Planning In the Event of Incapacity
First, you should think about their routine and write all that information down (such as, for example, chip numbers, medications, specific nutrition requirements, veterinarian contact information, and so on). Secondly, consider who should be the caretaker of your pet(s) and share all the important information about your pet(s) with this person now – this should be someone you see frequently enough that will be able to decide if you need help caring for your pet(s) if you are incapacitated but have not passed away.
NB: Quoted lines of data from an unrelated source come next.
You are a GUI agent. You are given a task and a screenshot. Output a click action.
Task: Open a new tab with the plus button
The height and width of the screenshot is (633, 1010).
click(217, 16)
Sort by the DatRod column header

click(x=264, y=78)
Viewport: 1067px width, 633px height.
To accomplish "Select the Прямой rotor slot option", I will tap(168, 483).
Planning in the Event of Death
You can appoint a caretaker for your pet(s) in your estate planning documents and spell out detailed instructions relating to the care of your pet(s). The best way to formalize this is through a Pet Trust and you can allocate money to the Pet Trust to assist with the care of your pet(s). For example, you might say, “upon my death, please set aside $2,000 to the Pet Trust for the benefit of my beloved dog, Rusty, if he survives me, to administered and distributed in accordance with the provisions of that Pet Trust” and the balance of your estate would be divided however you want. There are many ways to structure this and everyone’s desires are different. The Pet Trust can also contain provisions for replacing the caretaker if they don’t follow your wishes, too.
Note that the Pet Trust is usually a sub-trust of your own Revocable Living Trust – it does not necessarily have to be a separate document. Alternatively, if you don’t want a Revocable Living Trust, you can still formalize these wishes in your Will.
Getting your pets taken care of in your estate planning documents just means one less thing for you to worry about!